Hinter dem autonomen Fahnenklauwettbewerb steht die Ablehnung der Vermischung von Partypatriotismus, Fußball und Nationalismus. "Für uns ist das Schwenken von Fahnen kein unpolitischer Akt, sondern ein Rückfall in Territorialdenken und das Pflegen von nationalistischen Ressentiments", antwortet ein Sprecher auf eine schriftliche Anfrage. Dass sie dabei in Neukölln vor allem arabisch- und türkischstämmige Deutschlandfans um die Fahnen erleichtern, tut für sie nichts zu Sache. Sie wenden sich gegen jegliche Form von Nationalismus, egal wer ihn propagiert.
"Das sind ja nicht andere Deutschlandfans, nur weil sie Migranten sind", wundert sich Endemann über die Diskussion, die wegen des Neuköllner Fahnenstreits entbrannt ist. Dass der neue Patriotismus entspannter sein soll, ist für ihn ein Mythos. "Es werden ja trotzdem Unterschiede gemacht, jetzt eben zwischen den Migranten, die flaggen, und solchen, die nicht flaggen."
Das neue Aus- und Einschlüsse produziert werden, findet auch Stefan Gerber. Er demonstriert gegen Nationalismus normalerweise in einem rosa Hasenkostüm, als Pink Rabbit der Naturfreundjugend Berlin. Ihm ist die schwarz-rot-goldene Patina seines Kiezes zwar unangenehm, er findet sie aber nicht schlimmer als andere Formen des Einschwörens auf die Nation. "Nationalismuskritik soll sich auch mit Alltagsritualen beschäftigen, aber es ist absurd, die Auseinandersetzung nur an den Fähnchen aufzuhängen", sagt der 29-Jährige. Für ihn ist das Straßenbild Neuköllns, wo Deutschlandfahnen vor Dönerläden hängen, das Zeichen eines modernen Nationalismus, der sich nur in einer Hinsicht vom völkischen Nationalismus unterscheidet: "Da können auch Leute mitmachen, die im Zweifel nicht den Ariernachweis der Großmutter vorlegen können."
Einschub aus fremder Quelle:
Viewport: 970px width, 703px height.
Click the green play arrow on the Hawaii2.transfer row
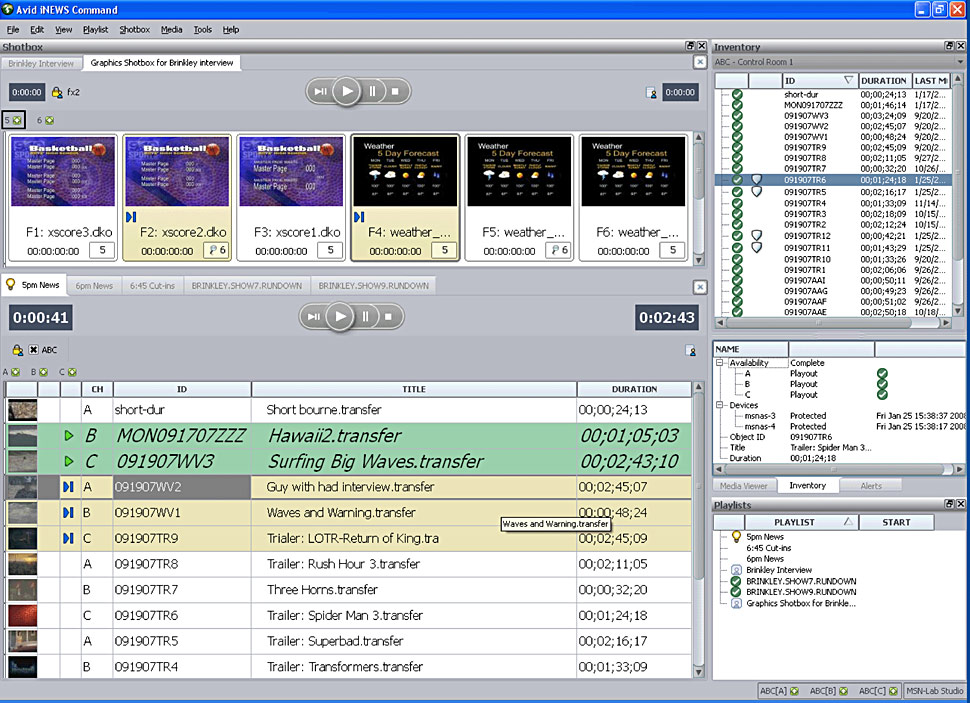(x=69, y=435)
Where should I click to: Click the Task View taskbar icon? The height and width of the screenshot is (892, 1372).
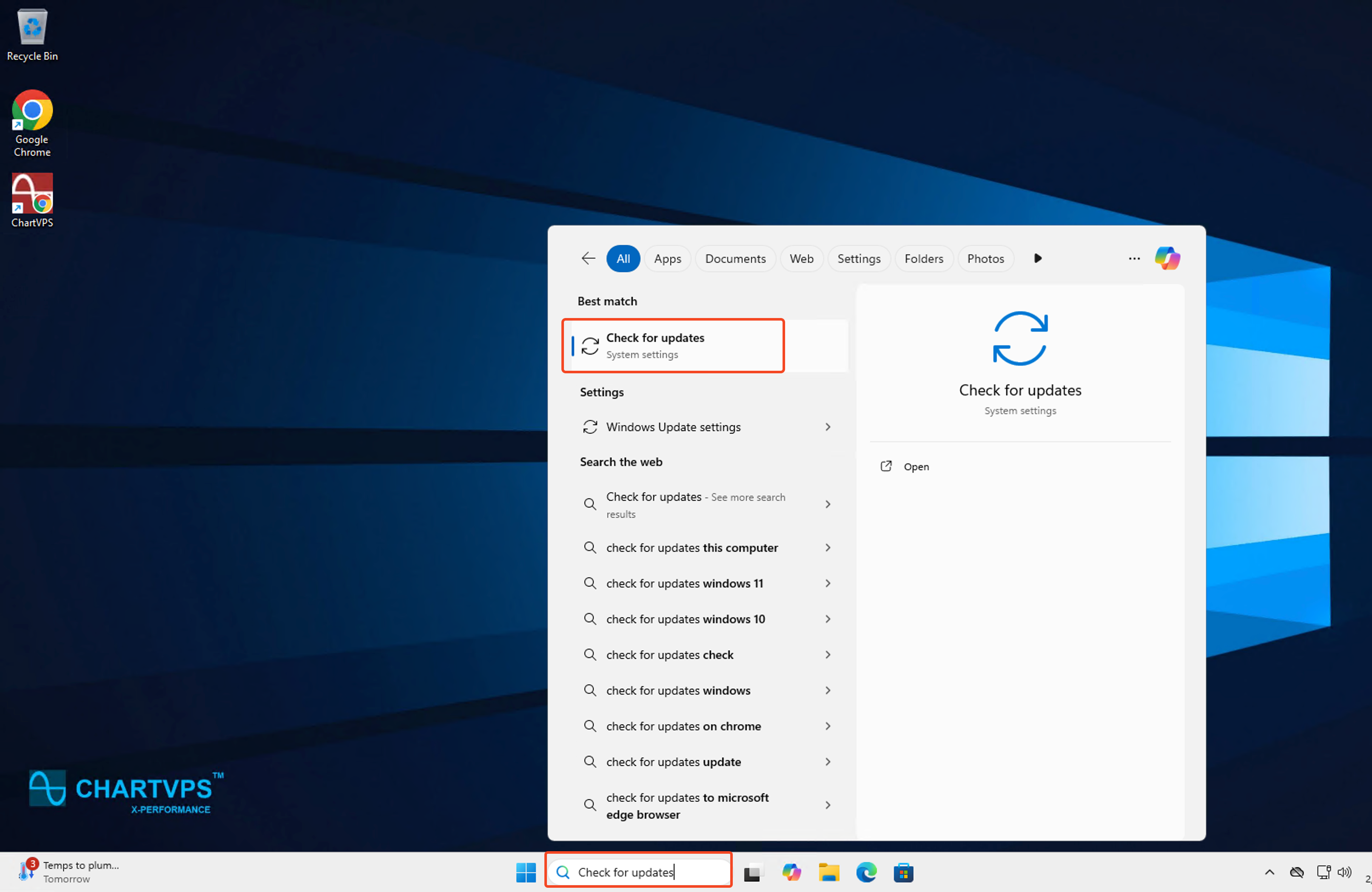click(x=752, y=872)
Dass auch die Nationalmannschaft diese Entwicklung widerspiegelt, bedeutet für Endemann nichts. "Dass alle jubeln, wenn Özil für Deutschland trifft, nützt dem Migranten, der auf der Straße rassistisch beleidigt wird, herzlich wenig", sagt der Tennis-Borussia-Fan. Im Fußball sei eben auch nicht alles Friede, Freude, Eierkuchen, nur weil jetzt migrantischstämmige Jungs in der Nationalmannschaft spielen: "Das gilt nicht für andere Bereiche des Fußballs, im DFB-Präsidium sitzen 19 Leute, eine Frau, keine Migranten."